In what order do dataloader workers do their job?

Jochem_Grietens · July 7, 2020, 9:16pm

Hello,

Hello, i was wondering how the dataloder with num_workers > 0 queu works. I imagine N wokers are created.
I see 2 options:

the program goes through all workers in sequence? This would mean that if one worker is delayed for some reason, the other workers have to wait until this specific worker can deliver the goods. This would also mean that if a worker gets stuck into an infinite loop while fetching its data, the training process is going to be waiting forever.
The program takes a batch from whichever worker is done first. This means that if a worker gets into an infinite loop, another worker will always be able to get the training process new data. In this case i am wondering what would happen to the worker in the infinite loop. Does it get killed, does it get sidelined in some way ?

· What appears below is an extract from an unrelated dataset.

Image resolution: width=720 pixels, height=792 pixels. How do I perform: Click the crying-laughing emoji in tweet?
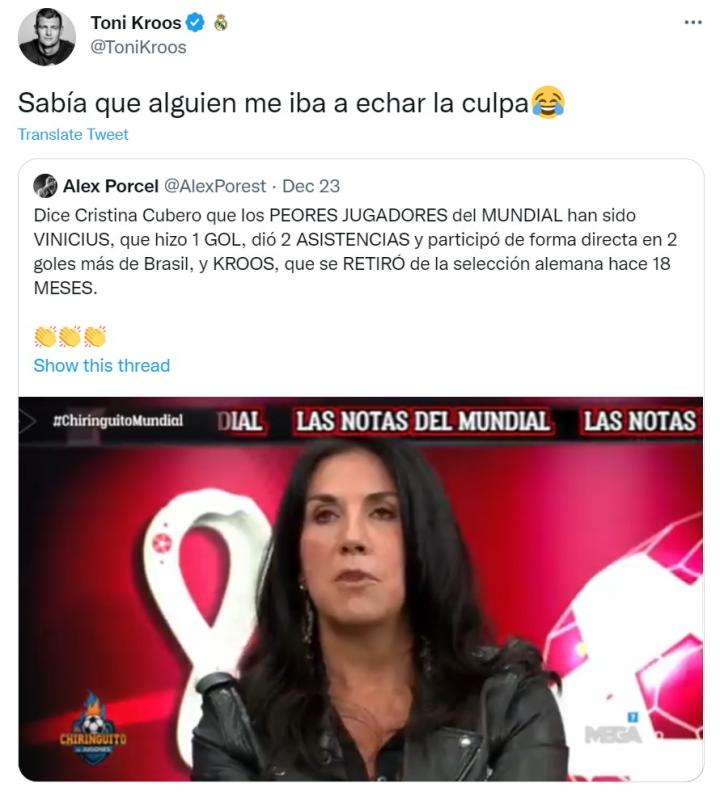point(548,103)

To give some context to my reason for asking this question:
I am doing object detection. And in my data loader i have a transform that does a random crop. However, i don’t want to do random crops with no bounding boxes contained within it. So i wrote a loop inside the transform that does random crops on the same image until it finds a candidate with a bounding box contained in it.

My fear is that there might be cases in which no such crop is ever found ( maybe there is no bounding box in the image). In this case i want to understand how the dataloader/training process would deal with this.

Thanks a lot.

ptrblck · July 9, 2020, 2:06am

Yes, your first point is correct. If I remember if correctly, the order of the returned batches wasn’t defined some time ago (in 0.4?), which could yield a non-deterministic behavior. Based on this code snippet, you can see that worker0 would slow down worker1 and the output order would still be the expected one.

import torch
from torch.utils.data import Dataset, DataLoader


class MyDataset(Dataset):
    def __init__(self):
        self.data = torch.arange(100)

    def __getitem__(self, index):
        worker_info = torch.utils.data.get_worker_info()
        if worker_info:
            worker_id = worker_info.id
            print('worker_id {} calling with index {}'.format(worker_id, index))
            if worker_id == 0:
                print('slowing down worker0')
                a = 0.
                for idx in range(10000000):
                    a += idx
        x = self.data[index]
        return x

    def __len__(self):
        return len(self.data)


if __name__=='__main__':
    dataset = MyDataset()
    loader = DataLoader(dataset, batch_size=2, num_workers=2, timeout=1)

    for data in loader:
        print(data)

If you slow down worker0 even more, the timeout threshold (passed to the DataLoader) would kick in and raise an error.
Note that the timeout is set to 0 by default, so that your code could hang, if a worker isn’t returning from your processing logic.